Sharks' dislike of very deep water – beyond about 3000 metres – may be threatening their very survival

SHARKS’ dislike of very deep water may be threatening their very survival.

Recent expeditions to the abyssal plains of the world’s oceans, combined with records dating back 150 years, suggest that sharks and rays have not colonised any waters deeper than about 3000 metres, says a team led by Monty Priede at the University of Aberdeen, UK (Proceedings of the Royal Society B, DOI: 10.1098/rspb.2005.3461). This may make the creatures more vulnerable to over-exploitation than had been thought, as it puts all their habitats within reach of commercial fishing fleets.

Researchers working for the International Council for the Exploration of the Sea (ICES) have just discovered that populations of the world’s deepest-living shark, the Portuguese dogfish, have already plummeted by over 80 per cent in waters around the UK, France, Ireland and Norway. “We have just designated this fish as the world’s deepest shark – and it is already endangered,” Priede says.

“The decline of Portuguese dogfish in the north-east Atlantic, in the face of fishing, is due to its low reproductive output, unsustainable catches and the presence of its adult population well within the depth range of the commercial fishery,” says Maurice Clarke, chairman of the ICES’s Elasmobranch working group, which has been studying commercial catches of the fish from when they began in 1990.

“Our state of knowledge on most species – even the fairly high-profile sharks – is still pretty rudimentary,” says John Stevens of Australia’s CSIRO Marine and Atmospheric Research in Hobart, Tasmania.

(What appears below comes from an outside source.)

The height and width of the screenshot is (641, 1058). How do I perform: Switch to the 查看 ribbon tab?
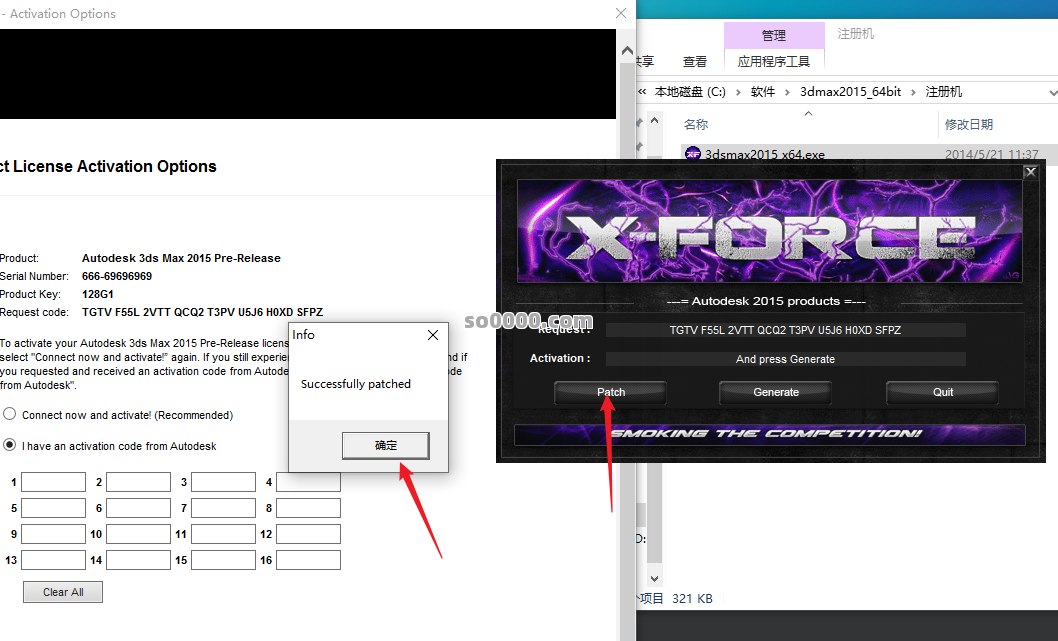(694, 61)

Stevens is taking part in projects to satellite-tag great white, blue and whale sharks off the coast of Australia. He and his colleagues are finding that protected whale sharks found off Ningaloo Reef in Western Australia migrate into Indonesian waters, where they are at risk from hunting.

Meanwhile Mahmood Shivji of the Oceanographic Center at Nova Southeastern University in Fort Lauderdale, Florida, has found that a variety of sharks known to be vulnerable to overfishing, such as bull, silky and hammerhead sharks, are being sold in markets in Hong Kong, where their fins are considered a delicacy. A DNA analysis by Shivji revealed that blue sharks alone account for 17 per cent of all the fins sold (Conservation Biology, vol 20, p 201). Last year, Shivji also showed there is a burgeoning illegal international trade in fins of the great white shark, the most widely protected shark in the world.